Agentic Complexity: Medium

Memory in Go

Give an agent a pluggable memory store — short-term context buffer, episodic session history, and optional long-term semantic store — through one interface so the storage backend can be swapped.

The Problem

LLMs are stateless — every call starts with a blank slate. Without explicit memory management, an agent forgets what the user said three turns ago, can’t reference previous conclusions, and gives inconsistent answers across a session. Naively dumping the entire conversation into every prompt hits the context window limit quickly.

The Solution

Define a Memory interface with Add(), Recent(), and Search(). Concrete implementations swap the storage strategy: InMemoryStore keeps a fixed-size circular buffer of recent entries, EpisodicStore maintains a full append-only log grouped by session, and a VectorStore stub shows how semantic search fits the same interface.

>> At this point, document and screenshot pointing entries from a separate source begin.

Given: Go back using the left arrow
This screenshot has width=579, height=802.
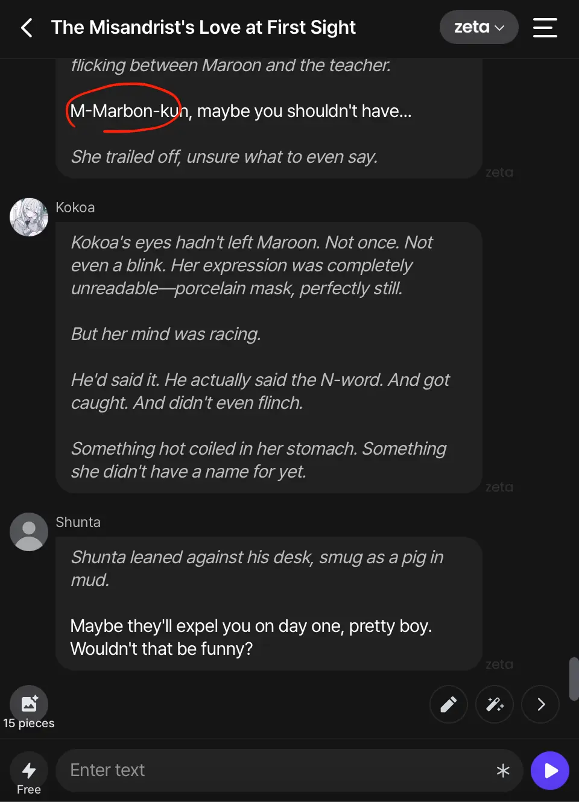Looking at the screenshot, I should (x=27, y=28).
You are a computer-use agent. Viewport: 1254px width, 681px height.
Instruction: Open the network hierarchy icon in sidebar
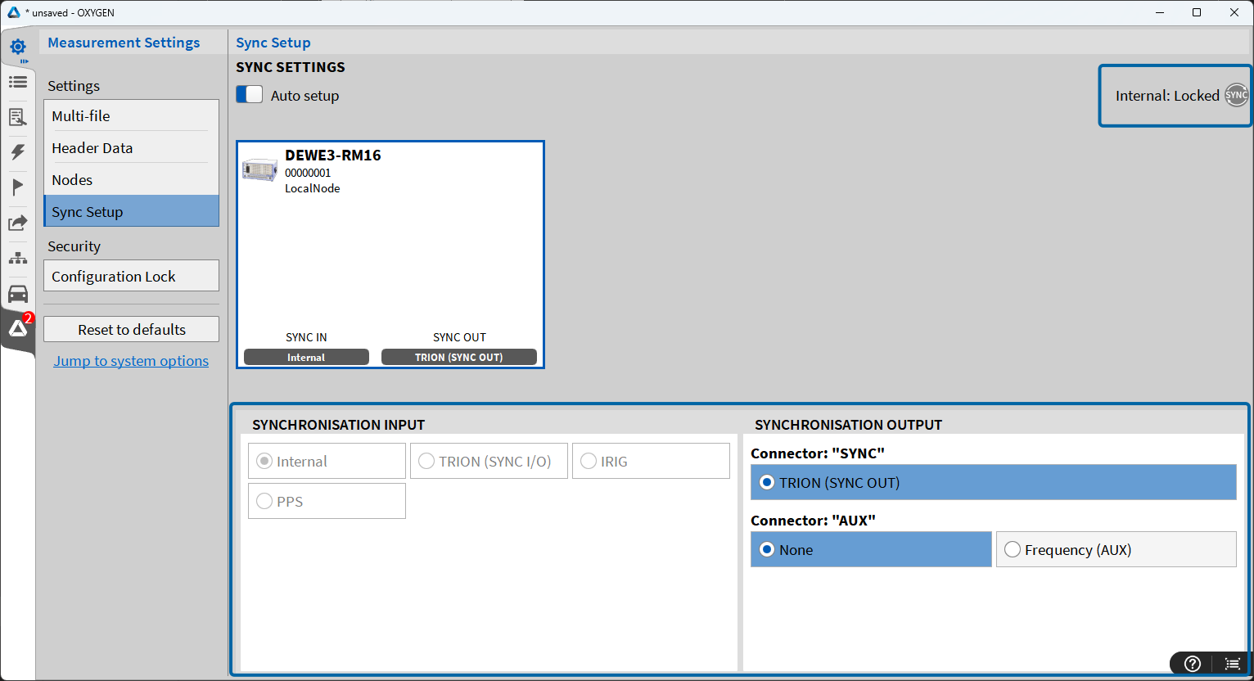18,259
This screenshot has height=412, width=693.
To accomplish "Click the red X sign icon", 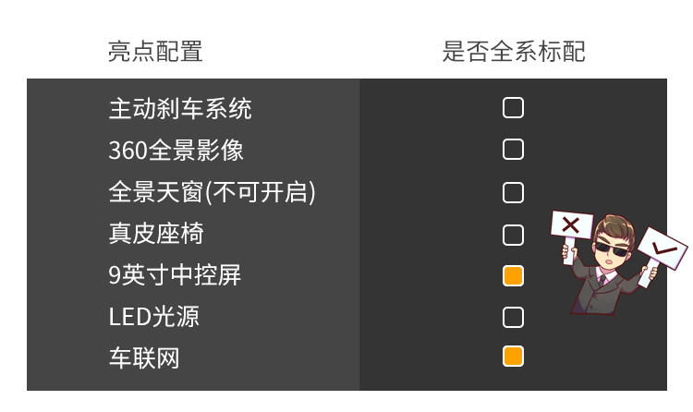I will pos(571,225).
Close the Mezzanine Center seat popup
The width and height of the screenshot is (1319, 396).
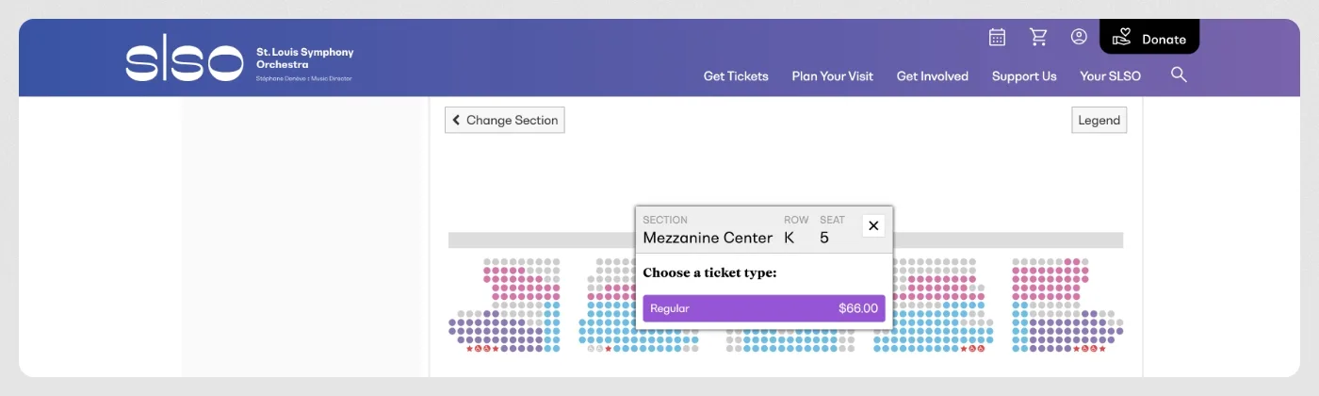[x=873, y=225]
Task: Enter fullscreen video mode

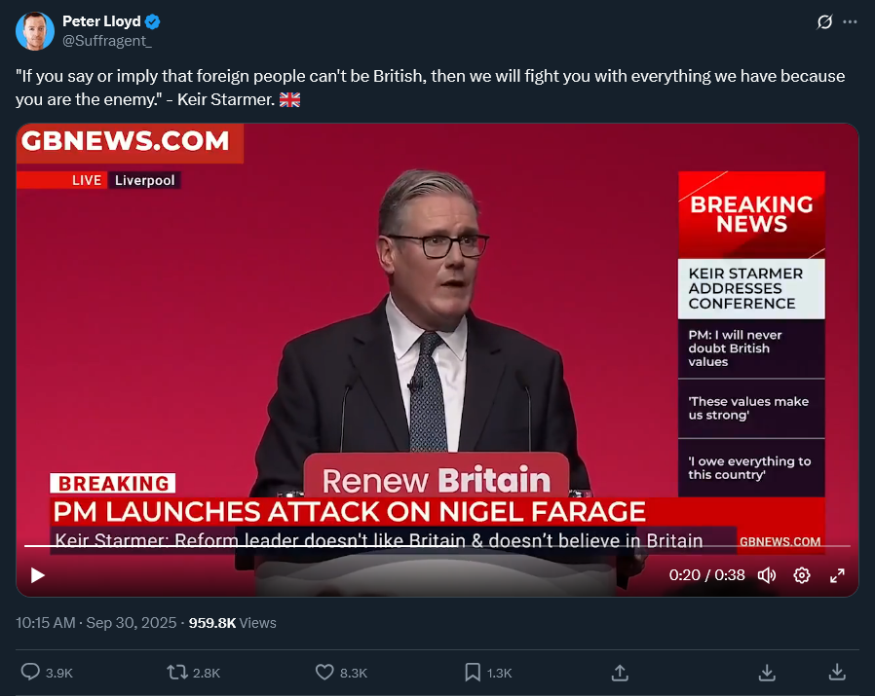Action: point(837,575)
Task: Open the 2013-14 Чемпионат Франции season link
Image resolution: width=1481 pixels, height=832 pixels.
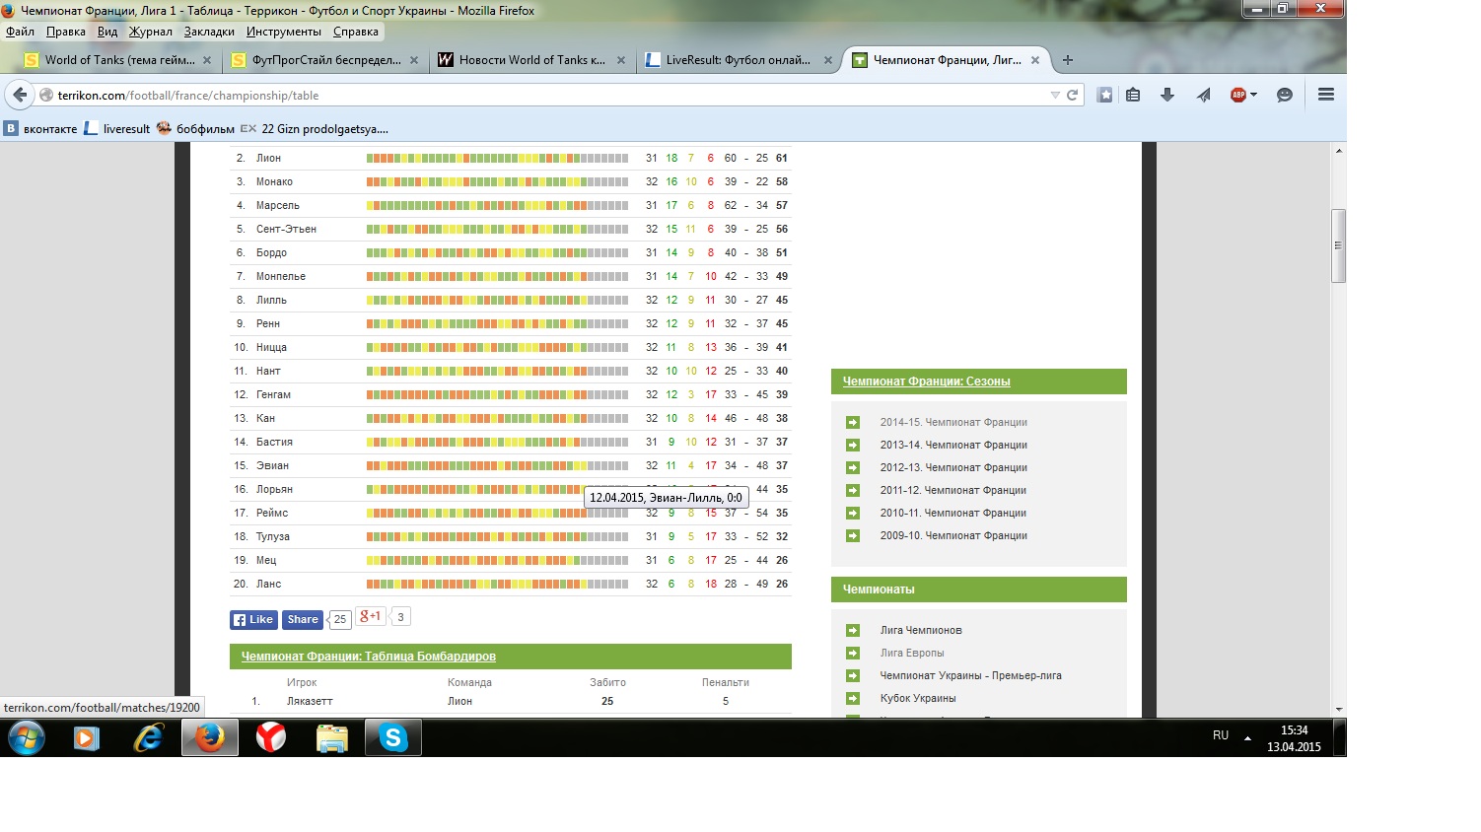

The agent calls memory.Recent(n) before each LLM call to hydrate the prompt, and memory.Add() after each turn to record the exchange.

Structure

Memory Pattern
Step 1 of 4

Hydrating the Prompt

Before each LLM call the agent calls memory.Recent(n) to retrieve the last n turns. The returned slice is formatted into the prompt as conversation history, giving the model context without overwhelming the token budget.

Implementation

package main

import "time"

// Role identifies who produced a memory entry.
type Role string

const (
	RoleUser      Role = "user"
	RoleAssistant Role = "assistant"
	RoleSystem    Role = "system"
)

// MemoryEntry is one recorded turn in the agent's history.
type MemoryEntry struct {
	Role      Role
	Content   string
	Timestamp time.Time
	SessionID string
}

// Memory is a pluggable store for agent conversation history.
type Memory interface {
	Add(entry MemoryEntry)
	Recent(n int) []MemoryEntry
	Search(query string) []MemoryEntry
	Clear()
}

Real-World Analogy

A doctor’s consultation notes: during the appointment (InMemoryStore), the doctor remembers the last few things discussed. After the visit, notes go into the patient’s full record (EpisodicStore). When a specialist is needed, they search the record by symptom keyword (VectorStore). Each retrieval mode serves a different clinical need from the same underlying record.

Pros and Cons

ProsCons
Single Memory interface lets you swap backends without changing agent codeManaging token budget across memory and response requires care
InMemoryStore has zero dependencies for simple use casesCircular buffer discards old entries — fine for recency, bad for recall
EpisodicStore enables full session replay for debuggingGrowing history increases prompt cost on every turn
VectorStore enables semantic search across thousands of entriesEmbedding and vector search add infrastructure complexity

Best Practices

  • Always bound the context you inject — call Recent(n) with a fixed n and measure the token count before sending to the LLM.
  • Use RWMutex in all memory implementations — agents that run tools concurrently will read and write simultaneously.
  • Tag each MemoryEntry with SessionID from the start; retrofitting session isolation into a flat store is painful.
  • Summarize old episodes periodically rather than discarding them — a summary entry preserves semantics without burning tokens.
  • Write a Search() implementation even if it’s just keyword matching initially; the interface makes upgrading to semantic search a drop-in replacement.

When to Use

  • Any multi-turn conversational agent that needs to reference earlier messages.
  • Long-running assistants that persist across sessions.
  • Agents that must recall specific facts from a large history without re-sending everything.

When NOT to Use

  • Single-turn request/response agents with no conversational state.
  • Workflows where the full context always fits in one LLM call and memory management adds unnecessary overhead.